Your objective:
Hand back each record exactly as you find it.

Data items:
----------
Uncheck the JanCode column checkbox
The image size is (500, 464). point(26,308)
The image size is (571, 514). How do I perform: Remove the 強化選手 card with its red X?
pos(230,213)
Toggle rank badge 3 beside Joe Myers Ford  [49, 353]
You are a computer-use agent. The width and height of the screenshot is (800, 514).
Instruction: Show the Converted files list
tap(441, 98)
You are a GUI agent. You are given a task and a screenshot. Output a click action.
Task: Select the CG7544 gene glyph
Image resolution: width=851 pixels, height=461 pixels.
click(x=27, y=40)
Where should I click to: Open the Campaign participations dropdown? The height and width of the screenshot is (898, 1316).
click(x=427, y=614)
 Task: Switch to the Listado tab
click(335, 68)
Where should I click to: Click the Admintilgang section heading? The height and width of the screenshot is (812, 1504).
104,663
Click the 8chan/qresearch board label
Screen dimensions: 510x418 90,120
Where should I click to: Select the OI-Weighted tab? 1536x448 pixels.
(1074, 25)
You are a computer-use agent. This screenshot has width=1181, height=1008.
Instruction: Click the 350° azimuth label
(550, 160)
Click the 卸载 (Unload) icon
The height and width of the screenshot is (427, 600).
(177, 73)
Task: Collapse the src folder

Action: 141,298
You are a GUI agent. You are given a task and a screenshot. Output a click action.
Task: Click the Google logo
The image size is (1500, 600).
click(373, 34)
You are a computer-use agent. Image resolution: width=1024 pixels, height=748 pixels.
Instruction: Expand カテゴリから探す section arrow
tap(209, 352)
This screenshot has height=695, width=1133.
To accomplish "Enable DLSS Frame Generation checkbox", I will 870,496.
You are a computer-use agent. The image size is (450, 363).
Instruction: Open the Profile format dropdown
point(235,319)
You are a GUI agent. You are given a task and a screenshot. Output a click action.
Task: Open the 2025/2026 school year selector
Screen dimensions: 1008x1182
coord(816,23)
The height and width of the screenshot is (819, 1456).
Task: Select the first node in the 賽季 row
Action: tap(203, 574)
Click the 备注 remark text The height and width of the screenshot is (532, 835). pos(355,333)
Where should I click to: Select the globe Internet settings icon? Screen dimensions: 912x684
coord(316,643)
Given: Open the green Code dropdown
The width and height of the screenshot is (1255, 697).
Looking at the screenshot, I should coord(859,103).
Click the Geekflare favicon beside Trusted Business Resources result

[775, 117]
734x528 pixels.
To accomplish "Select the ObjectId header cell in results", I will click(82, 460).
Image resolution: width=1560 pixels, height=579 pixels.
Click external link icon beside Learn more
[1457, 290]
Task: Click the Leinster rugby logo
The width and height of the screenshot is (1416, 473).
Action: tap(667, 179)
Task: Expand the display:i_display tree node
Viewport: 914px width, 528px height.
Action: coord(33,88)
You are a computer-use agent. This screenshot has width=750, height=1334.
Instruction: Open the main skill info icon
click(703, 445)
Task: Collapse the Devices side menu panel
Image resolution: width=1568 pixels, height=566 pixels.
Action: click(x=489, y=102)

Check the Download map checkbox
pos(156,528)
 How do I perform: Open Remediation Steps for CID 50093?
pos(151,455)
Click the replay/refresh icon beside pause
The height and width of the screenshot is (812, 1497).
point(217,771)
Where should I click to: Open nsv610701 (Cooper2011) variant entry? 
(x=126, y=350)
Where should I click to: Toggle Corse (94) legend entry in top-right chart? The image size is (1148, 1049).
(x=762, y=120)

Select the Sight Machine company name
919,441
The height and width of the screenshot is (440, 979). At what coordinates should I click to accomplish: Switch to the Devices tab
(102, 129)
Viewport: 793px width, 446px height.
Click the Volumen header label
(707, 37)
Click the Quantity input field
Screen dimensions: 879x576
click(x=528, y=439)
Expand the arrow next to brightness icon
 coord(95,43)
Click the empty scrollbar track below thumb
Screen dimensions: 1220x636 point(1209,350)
----------
Answer to the problem:
Uncheck the JanCode column checkbox
The image size is (500, 464). point(26,308)
The image size is (571, 514). How do I perform: Remove the 強化選手 card with its red X?
pos(230,213)
Toggle rank badge 3 beside Joe Myers Ford  [49, 353]
You are a computer-use agent. The width and height of the screenshot is (800, 514).
Instruction: Show the Converted files list
tap(441, 98)
You are a GUI agent. You are given a task and a screenshot. Output a click action.
Task: Select the CG7544 gene glyph
Image resolution: width=851 pixels, height=461 pixels.
click(x=27, y=40)
Where should I click to: Open the Campaign participations dropdown? The height and width of the screenshot is (898, 1316).
click(x=427, y=614)
 Task: Switch to the Listado tab
click(335, 68)
Where should I click to: Click the Admintilgang section heading? The height and width of the screenshot is (812, 1504).
104,663
Click the 8chan/qresearch board label
Screen dimensions: 510x418 90,120
Where should I click to: Select the OI-Weighted tab? 1536x448 pixels.
(1074, 25)
You are a computer-use agent. This screenshot has width=1181, height=1008.
Instruction: Click the 350° azimuth label
(550, 160)
Click the 卸载 (Unload) icon
The height and width of the screenshot is (427, 600).
(177, 73)
Task: Collapse the src folder

Action: 141,298
You are a GUI agent. You are given a task and a screenshot. Output a click action.
Task: Click the Google logo
The image size is (1500, 600).
click(373, 34)
You are a computer-use agent. Image resolution: width=1024 pixels, height=748 pixels.
Instruction: Expand カテゴリから探す section arrow
tap(209, 352)
This screenshot has height=695, width=1133.
To accomplish "Enable DLSS Frame Generation checkbox", I will 870,496.
You are a computer-use agent. The image size is (450, 363).
Instruction: Open the Profile format dropdown
point(235,319)
You are a GUI agent. You are given a task and a screenshot. Output a click action.
Task: Open the 2025/2026 school year selector
Screen dimensions: 1008x1182
coord(816,23)
The height and width of the screenshot is (819, 1456).
Task: Select the first node in the 賽季 row
Action: tap(203, 574)
Click the 备注 remark text The height and width of the screenshot is (532, 835). pos(355,333)
Where should I click to: Select the globe Internet settings icon? Screen dimensions: 912x684
coord(316,643)
Given: Open the green Code dropdown
The width and height of the screenshot is (1255, 697).
Looking at the screenshot, I should coord(859,103).
Click the Geekflare favicon beside Trusted Business Resources result

[775, 117]
734x528 pixels.
To accomplish "Select the ObjectId header cell in results", I will click(82, 460).
Image resolution: width=1560 pixels, height=579 pixels.
Click external link icon beside Learn more
[1457, 290]
Task: Click the Leinster rugby logo
The width and height of the screenshot is (1416, 473).
Action: tap(667, 179)
Task: Expand the display:i_display tree node
Viewport: 914px width, 528px height.
Action: coord(33,88)
You are a computer-use agent. This screenshot has width=750, height=1334.
Instruction: Open the main skill info icon
click(703, 445)
Task: Collapse the Devices side menu panel
Image resolution: width=1568 pixels, height=566 pixels.
Action: click(x=489, y=102)

Check the Download map checkbox
pos(156,528)
 How do I perform: Open Remediation Steps for CID 50093?
pos(151,455)
Click the replay/refresh icon beside pause
The height and width of the screenshot is (812, 1497).
point(217,771)
Where should I click to: Open nsv610701 (Cooper2011) variant entry? 
(x=126, y=350)
Where should I click to: Toggle Corse (94) legend entry in top-right chart? The image size is (1148, 1049).
(x=762, y=120)

Select the Sight Machine company name
919,441
The height and width of the screenshot is (440, 979). At what coordinates should I click to accomplish: Switch to the Devices tab
(102, 129)
Viewport: 793px width, 446px height.
Click the Volumen header label
(707, 37)
Click the Quantity input field
Screen dimensions: 879x576
click(x=528, y=439)
Expand the arrow next to brightness icon
 coord(95,43)
Click the empty scrollbar track below thumb
Screen dimensions: 1220x636 point(1209,350)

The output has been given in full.